1Hierna zag ik vier engelen staan aan de vier hoeken van de aarde, die de vier winden van de aarde vasthielden, opdat er geen wind zou waaien over de aarde of over de zee of over enige boom.
2En ik zag een andere engel opkomen vanwaar de zon opgaat, die het zegel van de levende GOD had, en hij riep met luide stem tot de vier engelen aan wie het gegeven was om schade toe te brengen aan de aarde en de zee
3en hij zei: “Breng geen schade toe aan de aarde of aan de zee of aan de bomen, totdat wij de dienaren van onze GOD aan hun voorhoofd verzegeld hebben.”

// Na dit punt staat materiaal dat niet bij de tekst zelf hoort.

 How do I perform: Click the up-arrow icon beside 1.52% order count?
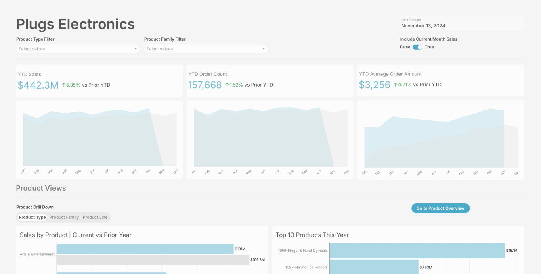[x=227, y=85]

4En ik hoorde het aantal van hen die verzegeld waren, honderdvierenveertigduizend uit alle stammen van Israël:
5Uit de stam Juda twaalfduizend,
uit de stam Ruben twaalfduizend,
uit de stam Gad twaalfduizend,
6uit de stam Aser twaalfduizend,
uit de stam Naftali twaalfduizend,
uit de stam Manasse twaalfduizend,
7uit de stam Simeon twaalfduizend,
uit de stam Issaschar twaalfduizend,
uit de stam Levi twaalfduizend,
8uit de stam Zebulon twaalfduizend,
uit de stam Jozef twaalfduizend,
uit de stam Benjamin twaalfduizend.
De grote schare uit de volken9Hierna zag ik een grote menigte, die niemand tellen kon, uit elk volk en uit elke stam en uit alle natiën en talen, staan voor de troon en voor het Lam, gehuld in lange witte gewaden en met palmtakken in hun handen,
10en zij riepen met luide stem en zeiden:
“De verlossing is is te danken aan onze GOD,
die zit op de troon,
en aan het Lam.”
11En alle engelen stonden rondom de troon en ook de oudsten en de vier levende wezens, en zij vielen met hun gezichten ter aarde voor de troon neer
12en zij zeiden:
“Amen!
Heerlijkheid en zegen, wijsheid en dank,
eer en macht en sterkte
zijn aan onze GOD tot in alle eeuwigheid.
Amen!”
13Eén van de oudsten nam het woord en zei tegen mij: “Wie zijn degenen die gehuld zijn in die witte gewaden en waar zijn zij vandaan gekomen?”
14Ik zei tegen hem: “Mijn heer, u weet het.” En hij zei tegen mij: “Dit zijn zij die uit grote verdrukking gekomen zijn en zij hebben hun gewaden gereinigd en wit gemaakt in het Bloed van het Lam.
15Daarom zijn zij voor de troon van GOD en dienen Hem dag en nacht in zijn Tempel en Hij die op de troon zit, zal hen beschutten.
16Zij zullen geen honger en geen dorst meer hebben en de zon zal hen niet meer overvallen en ook geen enkele hitte,
17want het Lam dat in het midden van de troon is, zal hen weiden en hen leiden naar het Leven en naar waterbronnen en Hij zal alle tranen van hun ogen afwissen.”